Hi, I did have suse 10.3 and windows installed on a dual boot system. I just copied the live CD for Suse 11 and installed it following the recommended procedures. I kind of figured that Suse 11 would automatically identify windows was already present (it did when I installed 10.3). It doesn’t appear to have done that. That however is not my chief worry. When I checked for disk space
linux@linux:~> df -h
Filesystem Size Used Avail Use% Mounted on
udev 378M 128K 378M 1% /dev
gvfs-fuse-daemon 378M 339M 40M 90% /home/linux/.gvfs
I get a worryingly small amount of space, fdisk gives me the following output;
linux:/home/linux # fdisk -l
Disk /dev/sda: 160.0 GB, 160041885696 bytes
255 heads, 63 sectors/track, 19457 cylinders
Units = cylinders of 16065 * 512 = 8225280 bytes
Disk identifier: 0x49c03105
Device Boot Start End Blocks Id System
/dev/sda1 1 1045 8393931 27 Unknown
/dev/sda2 * 1046 10161 73224270 7 HPFS/NTFS
/dev/sda3 10162 19457 74670120 f W95 Ext'd (LBA)

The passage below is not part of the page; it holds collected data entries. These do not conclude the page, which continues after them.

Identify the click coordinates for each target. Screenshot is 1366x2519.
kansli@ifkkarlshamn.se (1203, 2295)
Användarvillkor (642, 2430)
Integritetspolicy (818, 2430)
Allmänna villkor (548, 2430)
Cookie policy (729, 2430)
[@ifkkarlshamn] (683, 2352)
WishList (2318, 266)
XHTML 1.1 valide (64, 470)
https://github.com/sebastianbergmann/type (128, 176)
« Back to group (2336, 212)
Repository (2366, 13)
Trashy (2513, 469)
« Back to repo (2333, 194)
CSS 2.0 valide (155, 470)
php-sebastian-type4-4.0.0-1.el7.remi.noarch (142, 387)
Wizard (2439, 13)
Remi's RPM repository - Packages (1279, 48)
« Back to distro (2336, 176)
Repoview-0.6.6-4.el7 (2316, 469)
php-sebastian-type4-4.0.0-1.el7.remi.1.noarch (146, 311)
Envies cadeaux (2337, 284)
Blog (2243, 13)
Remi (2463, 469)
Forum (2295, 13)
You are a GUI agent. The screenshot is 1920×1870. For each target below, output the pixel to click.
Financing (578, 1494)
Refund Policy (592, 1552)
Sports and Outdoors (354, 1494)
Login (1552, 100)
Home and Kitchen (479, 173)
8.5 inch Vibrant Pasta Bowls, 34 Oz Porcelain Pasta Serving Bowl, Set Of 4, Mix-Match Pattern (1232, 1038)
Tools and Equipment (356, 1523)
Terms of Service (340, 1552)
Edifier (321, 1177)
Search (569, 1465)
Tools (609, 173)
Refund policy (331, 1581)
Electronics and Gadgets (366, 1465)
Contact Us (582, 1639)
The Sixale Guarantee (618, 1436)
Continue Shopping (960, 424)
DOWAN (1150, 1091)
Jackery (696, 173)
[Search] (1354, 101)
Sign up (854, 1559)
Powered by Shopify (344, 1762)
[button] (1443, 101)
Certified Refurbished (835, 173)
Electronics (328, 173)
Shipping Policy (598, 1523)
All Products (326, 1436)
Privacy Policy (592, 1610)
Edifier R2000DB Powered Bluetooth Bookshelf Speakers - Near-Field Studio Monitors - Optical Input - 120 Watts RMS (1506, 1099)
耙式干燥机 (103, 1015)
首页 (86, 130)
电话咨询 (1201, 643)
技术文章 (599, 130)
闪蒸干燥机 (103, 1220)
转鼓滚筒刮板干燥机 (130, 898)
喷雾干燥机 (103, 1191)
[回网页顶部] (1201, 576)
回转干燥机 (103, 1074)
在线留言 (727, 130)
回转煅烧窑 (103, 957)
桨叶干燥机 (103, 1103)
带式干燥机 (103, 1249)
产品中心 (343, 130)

/dev/sda5 10162 10330 1357461 82 Linux swap / Solaris
/dev/sda6 10331 12941 20972826 83 Linux
/dev/sda7 12942 19457 52339738+ 83 Linux
I dont know how to interpret this, it just looks dodgy that I only have a few Meg available with regard to df. I have the feeling I have seriously cocked up the partitioning by accepting the default.